And then he went on to explain that the open country through which the Arab caravan had lately been travelling was the last clear stretch by which their stronghold could be reached. It was wedge-shaped, narrowing as it became engulfed in the forest. The few natives whose hamlets were dotted about it were all in the Arabs' pay, and were treated with special and unusual consideration, in order that they might be disposed to give early tidings of an enemy's approach. Mbutu assured his master that the Arab chief would at once acquaint the natives all through that district with his prisoner's escape and offer a reward for his capture, expecting him to make his way eastward, where every path and cross-road would be narrowly watched.

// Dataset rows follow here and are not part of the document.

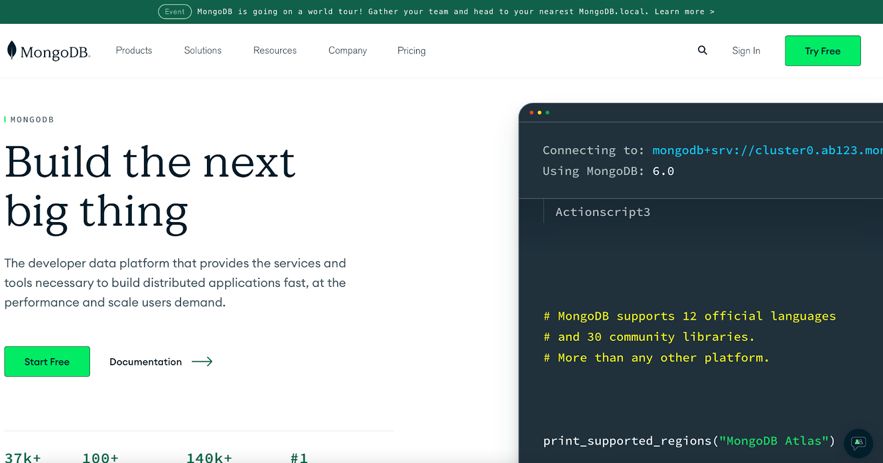Image resolution: width=883 pixels, height=463 pixels.
Task: Click the green dot in terminal window
Action: point(547,113)
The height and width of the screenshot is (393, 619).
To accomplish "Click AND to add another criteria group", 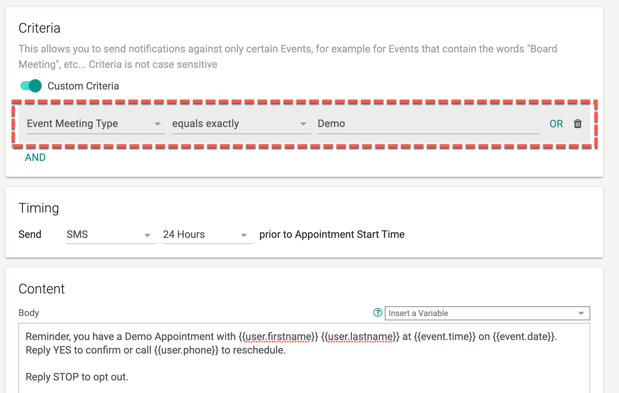I will (35, 157).
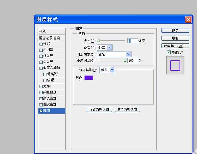Open the 填充类型 fill type dropdown
Screen dimensions: 197x154
[x=112, y=70]
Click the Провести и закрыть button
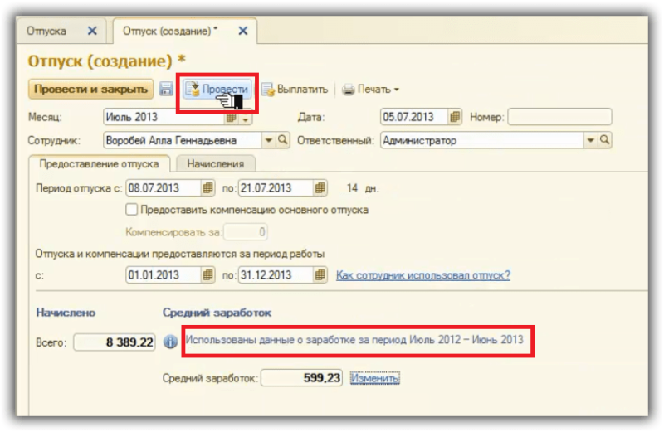The image size is (664, 432). tap(90, 90)
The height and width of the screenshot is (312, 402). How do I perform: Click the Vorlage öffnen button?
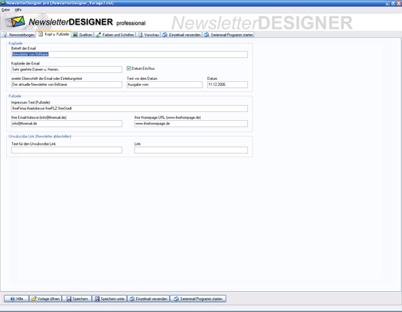pyautogui.click(x=46, y=299)
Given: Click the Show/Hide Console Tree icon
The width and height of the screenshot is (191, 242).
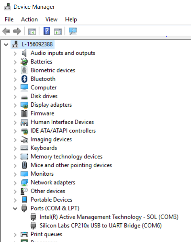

"In that case we had better strike southward into the forest," said Tom. "A pleasant prospect!" he mused. "I have some recollection of reading in one of Stanley's books about this forest: hundreds of miles long, and hundreds broad; one could drop Great Britain and Ireland into it, to say nothing of the kingdom of Man. But I suppose," he said, turning again to Mbutu, "after a time we could safely make a turn to the south-east and reach the River Rutchuru again? What about your own country, Mbutu? Couldn't we make for that?"

"'Fraid no, sah; my country days and days ober dar." He pointed to the south-west, then looked puzzled, and finally confessed that in the dark he was not quite sure of the direction. "My people all gone dead, sah; live man all stole, huts burnt in big fire. No; Mbutu no fader, no mudder, no pickin: no nuffin--only sah."

"Poor fellow! Well, I see nothing for it but to go into the forest as soon as it is light. We've nothing to keep us warm at night; no food except these nuts I brought. I have no watch and no compass: you've nothing but a knife; we're both desperately poor, Mbutu, and we'll have to live on our wits, I'm afraid.--Hark! what's that?"

The dawn came up like thunder, indeed. Through the wood resounded the thud-thud of many drums of various tones, some rattling a rapid rat-tat, others booming with deep, hollow, reverberating notes. Mbutu turned his ear towards the sound, listening with peculiar intentness for several minutes. Then he shook his head.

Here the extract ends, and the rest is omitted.